ENTRIES PROVIDED: Begin

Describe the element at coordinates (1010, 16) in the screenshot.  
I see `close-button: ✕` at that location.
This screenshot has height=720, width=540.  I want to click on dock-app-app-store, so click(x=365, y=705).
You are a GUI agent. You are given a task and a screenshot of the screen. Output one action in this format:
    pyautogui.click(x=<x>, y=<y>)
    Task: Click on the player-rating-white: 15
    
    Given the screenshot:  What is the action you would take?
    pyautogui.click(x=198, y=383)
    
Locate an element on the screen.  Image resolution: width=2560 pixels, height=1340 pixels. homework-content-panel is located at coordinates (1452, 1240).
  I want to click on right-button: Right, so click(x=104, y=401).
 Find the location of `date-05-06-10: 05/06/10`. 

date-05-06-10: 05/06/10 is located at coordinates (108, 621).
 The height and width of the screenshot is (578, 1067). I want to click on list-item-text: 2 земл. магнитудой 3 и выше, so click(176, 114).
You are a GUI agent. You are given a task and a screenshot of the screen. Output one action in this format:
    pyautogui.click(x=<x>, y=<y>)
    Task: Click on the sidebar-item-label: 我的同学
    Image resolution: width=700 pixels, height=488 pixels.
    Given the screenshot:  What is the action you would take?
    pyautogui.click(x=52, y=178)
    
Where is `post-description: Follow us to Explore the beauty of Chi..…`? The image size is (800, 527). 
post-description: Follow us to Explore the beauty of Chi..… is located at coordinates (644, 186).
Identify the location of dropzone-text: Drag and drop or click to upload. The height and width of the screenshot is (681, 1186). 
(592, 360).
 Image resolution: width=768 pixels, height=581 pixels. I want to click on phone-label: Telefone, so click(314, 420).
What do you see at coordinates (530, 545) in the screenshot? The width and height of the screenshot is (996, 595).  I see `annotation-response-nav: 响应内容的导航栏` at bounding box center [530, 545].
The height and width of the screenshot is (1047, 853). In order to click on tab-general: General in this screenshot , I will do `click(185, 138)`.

ENTRIES PROVIDED: End

- _INSTRUCTION_
Format the records, starting with the line containing "is (800, 527)." and going on through the line containing "post-description: Follow us to Explore the beauty of Chi..… is", as a two-column CSV with the header row input,output. Give one row per record, with its text and its answer each in a single quoted field and line breaks replaced by spaces.

- _ANSWER AREA_
input,output
"Where is `post-description: Follow us to Explore the beauty of Chi..…`? The image size is (800, 527).","post-description: Follow us to Explore the beauty of Chi..… is located at coordinates (644, 186)."